Morgan McGlone’s latest venue, Natural History Bar & Grill, has just opened in Melbourne’s CBD, complete with dioramas, DJ booths and a caviar service. The restaurant is styled on the New York steakhouses of last century and, in a throwback to the era, will begin offering a three-Martini lunch on Fridays in the coming weeks, complete with custom-designed Martini tokens.
We asked McGlone to take us for a tour through the space and talk us through the menu.
Natural History Bar & Grill, 401 Collins St, Melbourne, Vic, (03) 9982 1811, naturalhistorybarandgrill.com.au
The brief
The space, housed within a newly refurbished 1940s office block in Melbourne’s CBD, is McGlone’s tribute to the Mid-century steakhouses of New York City, as well as an institution closer to home.
“I’ve always considered what Neil Perry did with Rockpool to be the benchmark of the modern steakhouse, not just in Australia but the world,” the chef says.
Photo by Eugene Hyland
An all-day restaurant
Natural History’s bar menu will run from noon each day and throughout the night, offering snacks such as crudités or charcuterie, all the way through to minute steak.
“You can come in for a $20 cheeseburger or you can come in for a tin of caviar,” McGlone says. “We’re getting our caviar through Lisa Downs, who’s the chief caviar person at Simon Johnson. First up is Sterling caviar from America. We’ll be doing a traditional service with steamed egg whites, egg yolk, crème fraîche and beautiful freshly-made blinis. The one thing I’ve had problems with in the past is you only get eight blinis for your whole tin of caviar. If you order caviar, you deserve another round of blinis.
“We’ll be sourcing our charcuterie from Troy [Wheeler] at Meatsmith, who’ll be making a lot of it custom. We’ve just worked on a duck mortadella with chunks of duck fat and peppercorns throughout.”
Photo by Eugene Hyland
The look
Interior designer Michael Delany has overseen the fit-out, which he describes as intentionally old-fashioned. Drawing on 1940s references and Grand Central Oyster Bar in Manhattan, Delany opted for vinyl table coverings, a red-and-black checkerboard floor and a glass-topped bar under which old matchboxes sit, carrying the logos and taglines of now-defunct businesses.

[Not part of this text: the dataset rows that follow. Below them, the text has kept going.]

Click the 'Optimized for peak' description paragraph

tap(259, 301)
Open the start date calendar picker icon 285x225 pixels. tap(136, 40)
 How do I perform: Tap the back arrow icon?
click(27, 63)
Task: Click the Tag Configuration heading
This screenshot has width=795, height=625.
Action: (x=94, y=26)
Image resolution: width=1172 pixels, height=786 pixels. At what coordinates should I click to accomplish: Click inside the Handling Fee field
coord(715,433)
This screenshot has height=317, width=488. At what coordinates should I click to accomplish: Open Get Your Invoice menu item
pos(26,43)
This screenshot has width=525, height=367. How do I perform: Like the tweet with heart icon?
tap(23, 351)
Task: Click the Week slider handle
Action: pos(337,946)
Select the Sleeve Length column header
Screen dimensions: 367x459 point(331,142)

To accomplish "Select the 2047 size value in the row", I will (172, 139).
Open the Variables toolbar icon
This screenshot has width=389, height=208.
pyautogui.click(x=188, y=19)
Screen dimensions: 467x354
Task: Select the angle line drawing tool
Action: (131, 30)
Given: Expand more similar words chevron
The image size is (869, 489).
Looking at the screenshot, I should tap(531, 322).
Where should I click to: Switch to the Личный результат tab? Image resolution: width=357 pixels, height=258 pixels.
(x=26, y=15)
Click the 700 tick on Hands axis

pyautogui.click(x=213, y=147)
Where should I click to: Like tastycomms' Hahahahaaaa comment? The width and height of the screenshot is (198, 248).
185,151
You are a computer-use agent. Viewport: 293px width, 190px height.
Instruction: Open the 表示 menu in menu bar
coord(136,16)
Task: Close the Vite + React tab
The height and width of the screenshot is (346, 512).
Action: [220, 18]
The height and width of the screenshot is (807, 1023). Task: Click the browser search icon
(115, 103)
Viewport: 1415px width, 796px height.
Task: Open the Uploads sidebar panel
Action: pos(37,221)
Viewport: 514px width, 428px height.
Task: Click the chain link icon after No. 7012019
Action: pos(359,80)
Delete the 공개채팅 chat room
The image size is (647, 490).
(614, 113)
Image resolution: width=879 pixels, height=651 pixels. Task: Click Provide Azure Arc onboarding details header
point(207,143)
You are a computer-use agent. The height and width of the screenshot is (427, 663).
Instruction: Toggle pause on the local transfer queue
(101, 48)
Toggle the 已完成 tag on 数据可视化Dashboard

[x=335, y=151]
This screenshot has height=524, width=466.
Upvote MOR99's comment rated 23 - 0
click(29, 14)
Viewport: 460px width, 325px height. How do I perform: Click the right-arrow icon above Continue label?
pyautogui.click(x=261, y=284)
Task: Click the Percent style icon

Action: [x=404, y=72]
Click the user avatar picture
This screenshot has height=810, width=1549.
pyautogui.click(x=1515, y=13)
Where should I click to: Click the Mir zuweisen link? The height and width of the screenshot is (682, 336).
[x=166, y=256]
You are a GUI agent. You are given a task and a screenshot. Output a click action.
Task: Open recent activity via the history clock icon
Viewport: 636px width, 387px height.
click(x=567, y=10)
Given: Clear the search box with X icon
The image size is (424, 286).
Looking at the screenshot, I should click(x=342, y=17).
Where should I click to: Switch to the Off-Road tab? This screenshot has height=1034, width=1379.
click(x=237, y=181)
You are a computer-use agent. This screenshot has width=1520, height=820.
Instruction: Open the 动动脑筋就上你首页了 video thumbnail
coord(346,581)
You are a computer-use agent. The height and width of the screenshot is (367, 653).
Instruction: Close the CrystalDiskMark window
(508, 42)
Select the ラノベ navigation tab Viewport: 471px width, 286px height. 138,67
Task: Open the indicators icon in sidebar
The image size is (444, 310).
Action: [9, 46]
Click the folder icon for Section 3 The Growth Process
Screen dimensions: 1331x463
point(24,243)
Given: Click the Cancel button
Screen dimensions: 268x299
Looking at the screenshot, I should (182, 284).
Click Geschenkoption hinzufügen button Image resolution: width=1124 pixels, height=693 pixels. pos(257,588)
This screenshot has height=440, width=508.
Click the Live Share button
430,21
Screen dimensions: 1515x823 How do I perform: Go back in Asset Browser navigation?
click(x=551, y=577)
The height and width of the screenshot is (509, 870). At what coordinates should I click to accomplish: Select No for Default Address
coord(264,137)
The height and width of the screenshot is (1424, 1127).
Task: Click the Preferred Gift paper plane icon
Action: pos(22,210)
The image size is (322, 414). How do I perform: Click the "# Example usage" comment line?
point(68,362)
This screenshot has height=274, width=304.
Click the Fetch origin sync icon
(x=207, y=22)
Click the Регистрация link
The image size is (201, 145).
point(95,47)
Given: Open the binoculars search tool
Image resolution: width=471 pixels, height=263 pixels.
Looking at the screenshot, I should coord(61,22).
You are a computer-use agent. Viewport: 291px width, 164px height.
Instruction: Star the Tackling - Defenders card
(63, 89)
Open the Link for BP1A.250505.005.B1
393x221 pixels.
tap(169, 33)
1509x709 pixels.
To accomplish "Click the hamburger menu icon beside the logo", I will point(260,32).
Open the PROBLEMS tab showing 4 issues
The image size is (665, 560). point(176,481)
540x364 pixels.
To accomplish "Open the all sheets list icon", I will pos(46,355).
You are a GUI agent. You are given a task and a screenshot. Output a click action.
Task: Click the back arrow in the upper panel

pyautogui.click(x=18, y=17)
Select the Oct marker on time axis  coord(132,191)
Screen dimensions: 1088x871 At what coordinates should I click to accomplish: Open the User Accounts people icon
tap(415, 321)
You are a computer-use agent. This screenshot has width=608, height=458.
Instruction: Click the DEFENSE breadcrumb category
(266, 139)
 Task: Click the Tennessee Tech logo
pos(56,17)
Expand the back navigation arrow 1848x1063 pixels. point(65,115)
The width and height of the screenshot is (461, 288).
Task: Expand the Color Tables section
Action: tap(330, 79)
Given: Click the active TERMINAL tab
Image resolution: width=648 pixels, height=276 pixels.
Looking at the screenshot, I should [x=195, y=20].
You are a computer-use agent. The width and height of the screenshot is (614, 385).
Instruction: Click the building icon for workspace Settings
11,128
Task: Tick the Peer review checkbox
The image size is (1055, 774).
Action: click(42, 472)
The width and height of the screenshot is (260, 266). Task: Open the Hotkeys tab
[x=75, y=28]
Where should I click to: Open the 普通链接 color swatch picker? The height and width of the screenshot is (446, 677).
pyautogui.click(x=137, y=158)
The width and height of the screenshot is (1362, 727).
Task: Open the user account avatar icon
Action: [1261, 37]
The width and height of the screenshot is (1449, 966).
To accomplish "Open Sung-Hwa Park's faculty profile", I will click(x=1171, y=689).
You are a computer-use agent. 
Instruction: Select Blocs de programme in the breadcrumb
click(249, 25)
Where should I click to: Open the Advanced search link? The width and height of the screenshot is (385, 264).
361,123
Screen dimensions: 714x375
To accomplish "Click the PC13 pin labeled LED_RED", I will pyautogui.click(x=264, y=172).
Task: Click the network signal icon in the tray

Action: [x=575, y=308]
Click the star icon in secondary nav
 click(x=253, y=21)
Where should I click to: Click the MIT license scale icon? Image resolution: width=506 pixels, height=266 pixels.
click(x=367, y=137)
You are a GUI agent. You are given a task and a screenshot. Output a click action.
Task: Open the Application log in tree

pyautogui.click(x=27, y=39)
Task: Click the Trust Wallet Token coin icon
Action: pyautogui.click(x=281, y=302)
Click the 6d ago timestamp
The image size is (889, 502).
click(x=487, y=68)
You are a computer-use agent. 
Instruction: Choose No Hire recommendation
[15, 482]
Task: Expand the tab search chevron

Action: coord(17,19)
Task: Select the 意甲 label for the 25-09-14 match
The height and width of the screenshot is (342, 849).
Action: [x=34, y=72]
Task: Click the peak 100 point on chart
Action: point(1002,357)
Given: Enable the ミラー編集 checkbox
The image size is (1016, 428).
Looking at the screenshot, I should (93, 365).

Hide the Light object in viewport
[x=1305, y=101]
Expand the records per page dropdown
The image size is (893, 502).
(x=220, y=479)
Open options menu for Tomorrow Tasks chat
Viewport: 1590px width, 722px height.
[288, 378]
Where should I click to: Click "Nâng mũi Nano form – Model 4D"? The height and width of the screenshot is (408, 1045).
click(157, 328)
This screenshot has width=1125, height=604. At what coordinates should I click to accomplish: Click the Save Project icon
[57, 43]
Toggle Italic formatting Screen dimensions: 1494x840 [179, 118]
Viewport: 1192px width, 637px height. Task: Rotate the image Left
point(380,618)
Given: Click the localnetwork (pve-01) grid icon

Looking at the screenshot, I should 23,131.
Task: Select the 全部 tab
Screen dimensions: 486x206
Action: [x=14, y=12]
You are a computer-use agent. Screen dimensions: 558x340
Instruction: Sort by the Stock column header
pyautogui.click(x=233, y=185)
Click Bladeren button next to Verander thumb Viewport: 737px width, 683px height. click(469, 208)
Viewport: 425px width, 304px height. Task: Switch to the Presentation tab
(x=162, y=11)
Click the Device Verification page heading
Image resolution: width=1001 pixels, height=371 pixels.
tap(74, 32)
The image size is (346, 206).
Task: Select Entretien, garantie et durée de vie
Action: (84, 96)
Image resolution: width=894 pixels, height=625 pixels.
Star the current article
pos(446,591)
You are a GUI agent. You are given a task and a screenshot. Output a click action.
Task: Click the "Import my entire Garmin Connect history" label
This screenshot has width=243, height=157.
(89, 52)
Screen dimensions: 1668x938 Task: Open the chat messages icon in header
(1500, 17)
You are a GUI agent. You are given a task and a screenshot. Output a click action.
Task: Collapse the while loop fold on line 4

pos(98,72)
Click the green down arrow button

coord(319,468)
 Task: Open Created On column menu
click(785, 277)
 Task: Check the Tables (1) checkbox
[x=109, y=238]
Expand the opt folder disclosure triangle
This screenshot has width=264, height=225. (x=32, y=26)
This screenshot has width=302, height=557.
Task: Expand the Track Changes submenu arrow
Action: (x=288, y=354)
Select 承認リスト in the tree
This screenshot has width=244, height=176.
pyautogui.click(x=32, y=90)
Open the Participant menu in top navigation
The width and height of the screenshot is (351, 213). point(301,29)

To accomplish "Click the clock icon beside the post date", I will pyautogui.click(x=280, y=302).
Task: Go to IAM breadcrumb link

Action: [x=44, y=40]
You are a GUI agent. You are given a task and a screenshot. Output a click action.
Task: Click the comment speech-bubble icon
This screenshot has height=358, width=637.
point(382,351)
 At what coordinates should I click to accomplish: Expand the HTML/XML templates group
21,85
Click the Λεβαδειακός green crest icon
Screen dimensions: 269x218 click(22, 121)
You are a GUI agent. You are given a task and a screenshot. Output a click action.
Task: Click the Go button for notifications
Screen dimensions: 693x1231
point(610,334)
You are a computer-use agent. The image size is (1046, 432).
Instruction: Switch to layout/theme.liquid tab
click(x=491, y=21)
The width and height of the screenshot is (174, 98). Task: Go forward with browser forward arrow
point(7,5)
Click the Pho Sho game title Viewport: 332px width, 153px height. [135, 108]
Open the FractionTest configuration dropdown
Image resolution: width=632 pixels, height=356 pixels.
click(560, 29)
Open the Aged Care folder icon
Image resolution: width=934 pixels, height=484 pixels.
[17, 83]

“The train station restaurant is a touchstone for the whole place,” he says. “Somewhere that’s different things at different times of the day, with lots of different people coming past. Somewhere a little bit rowdy.”
Photo by Eugene Hyland
500gm Rangers Valley rib-eye
“Obviously because we are a modern steakhouse, meat is important,” McGlone says. “There’s a lot of grass-fed beef from O’Connor and whatever we can get from David Blackmore. I’m keen to get inside skirt on the menu and, in winter, some tongue or beef shin.
“People can choose from hot English mustard, Dijon mustard, horseradish cream, béarnaise or thyme jus, and then there’s a few things – like the hanger – that have a sauce on the side.”
Photo by Ben Woods
Chocolate mousse and coffee
“Desserts-wise we’re going to go super classic. We’ve been really lucky to get a French pastry chef. She’s really gifted and super classical.
“Coffee and chocolate: I think that’s a really cool thing. I like my desserts more savoury. The covering is close to a ganache, then there’s chocolate mousse underneath and on the base is a pailleté feuilletine of coffee and chocolate. And on the side, we’ve made a coffee ice-cream using Code Black coffee, which is what we’re using in the café too.”
Photo by Ben Woods
The dioramas
And then there are the dioramas. Perhaps the most-talked about feature of the restaurant, their ambitious scale and attention-to-detail warrant the attention. Artist Vanja Zaric is the woman behind the 15-metre installation that runs down the length of the restaurant, displaying three distinct environments including mountain forest and outer space.
Photo by Eugene Hyland
401 cheesecake
“It’s a real old school recipe of baked cheesecake. We use softly whipped cream from Rachel Needoba of Guendulain Farm in Gippsland. It’s super thick. The cherries were some of the season’s last and we macerated them in cassia bark and other spices, plus a magnum of [Tommy Ruff] Poolside.
We’re keeping everything really seasonal. It’ll be great to work with certain farms and ask “can you grow this for us?” That’s kind of the way we worked at Husk.”
Photo by Ben Woods
The sides
“My pick out of the sides is the beetroot with lemon verbena oil. The beets are coming from Somerset Heritage Produce. We’re salt-baking the larger ones overnight on a low heat and pressure cooking the smaller ones. Then we’re pickling the stems to fold through the verbena oil in the dressing. Over the top, we’re putting a pistachio and herb pistou and zested lemon.”